An Unusual Vampire Flick; Låt den rätte komma in.

Featuring the unusual love between an 12-year-old boy, Oskar, and a vampire, Eli; låt den rätte komma in is a refreshing movie in the vampire genre.

Vampire movies are a complicated bunch. We love them when they’re well done, and more often than not, they’re not that well made. One of the few movies to come out of the North that belongs to this genre, 2008 movie Låt den rätte komma in is an daringly refreshing adaptation of the novel by John Ajvide Lindqvist.

Låt den rätte komma in is set in a suburb of Stockholm during the early 1980’s. It centers around the story of Oskar, an adolescent boy struggling with school bullies and other problems of being an adolescent. Oskar lives in a rather bleak neighborhood, and he prefers the solitude of his revenge plans until he meets Eli. Eli has recently moved into the apartment block Oskar lives in, and well, she’s a vampire. They somehow get on well with each other, but as Eli is a vampire, she is caught between the her need to feed on human blood and the warmth of friendship provided by Oskar.

There’s a vampire in this scene. (Hint: It’s not the blonde kid on the left.)

Blackeberg, the suburb in which the movie is set in, is not the usual gothic mansion or the hectic city where Vampire movies are set in. It is an melancholic and rather ordinary small town with ordinary inhabitants. This ordinariness of the setting adds an interesting element to the film, and draws attention to the fact that how the story is unexpectedly human. Even though the film has tons of supernatural elements to it and there’s lots of killing going around; the relationship between Oskar and Eli seems to be..well, an innocent adolescent love that simply knows no boundaries.

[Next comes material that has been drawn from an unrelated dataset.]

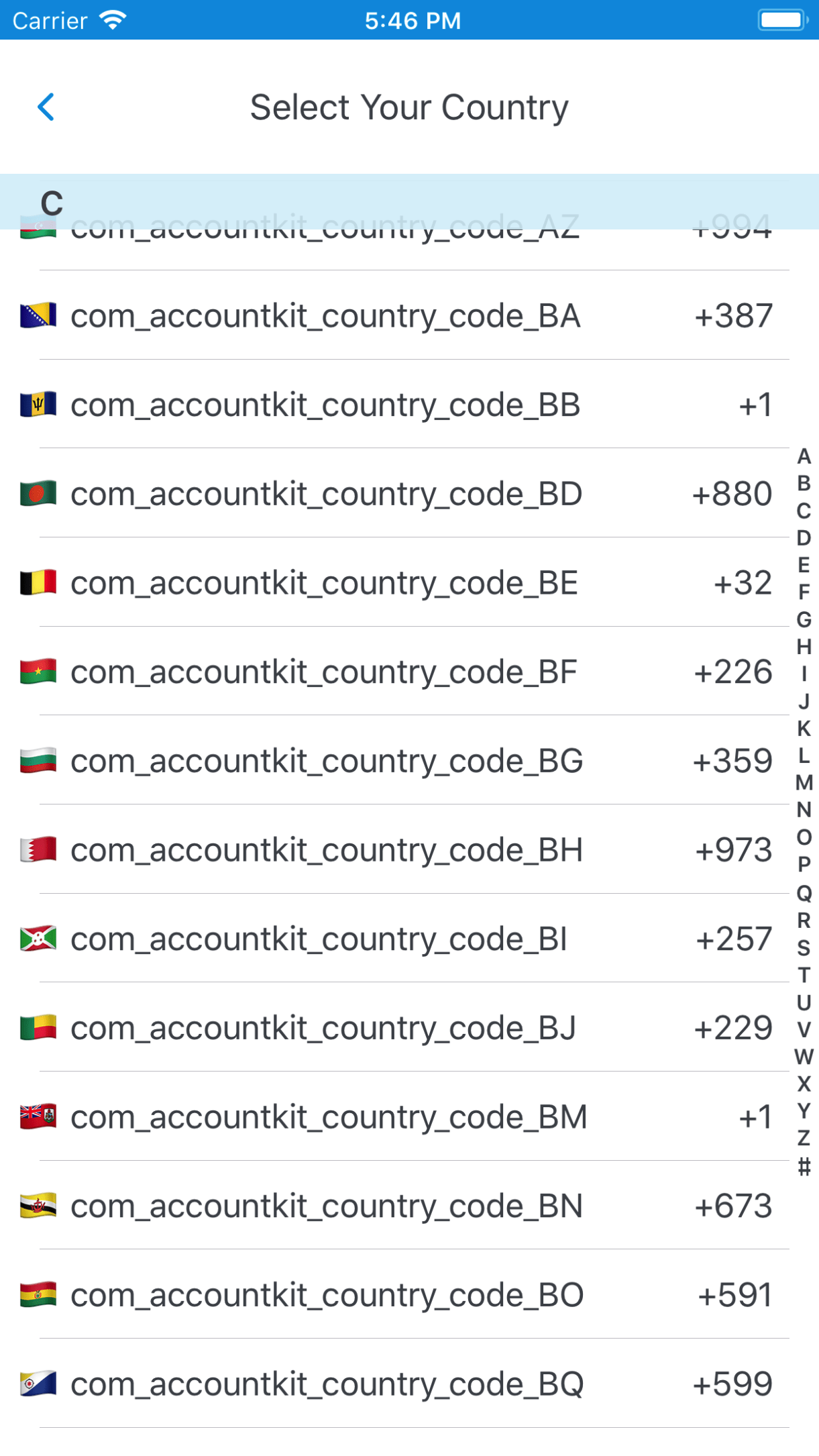The image size is (819, 1456).
Task: Jump to letter Z in the index
Action: [x=804, y=1139]
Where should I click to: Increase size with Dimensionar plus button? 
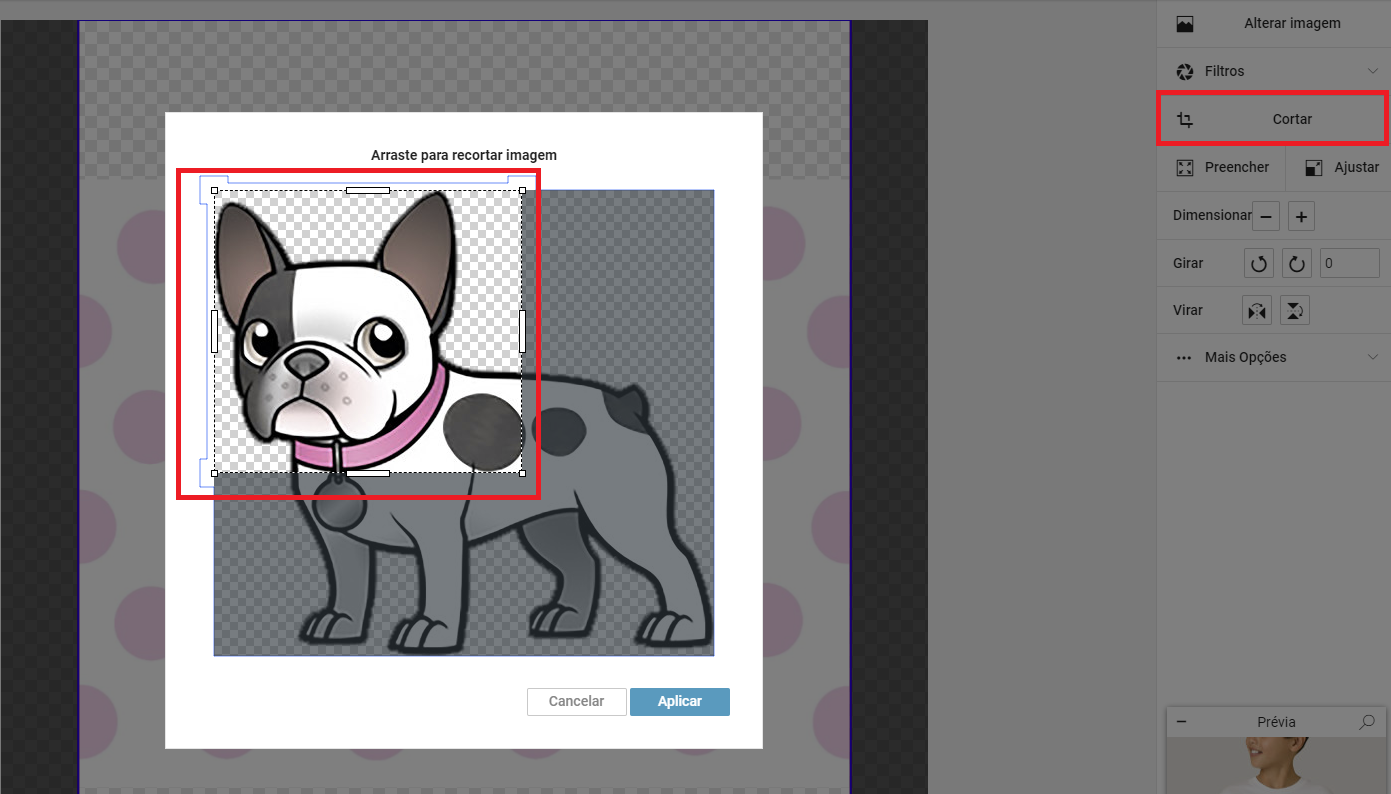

Vampiric love has never before been this pure and well, innocent.

While the movie does center around such a romantic plot, it surely does include bleak elements. Blackeberg is surely not a town that has caught up with the splendor of the eighties; it is run down and feels closer to a depressing Soviet settlement rather than a peaceful Swedish town. It’s inhabitants dress in a glamorous eighties way, but still, grey and brown rules the color palette of this movie.

All in all, låt den rätte komma in is a refreshing take on vampire movies. It manages to be both bleak, bizarred, gothic and hearthwarming at the same time, and this tells us a lot about the cinematic value of this interesting Swedish movie.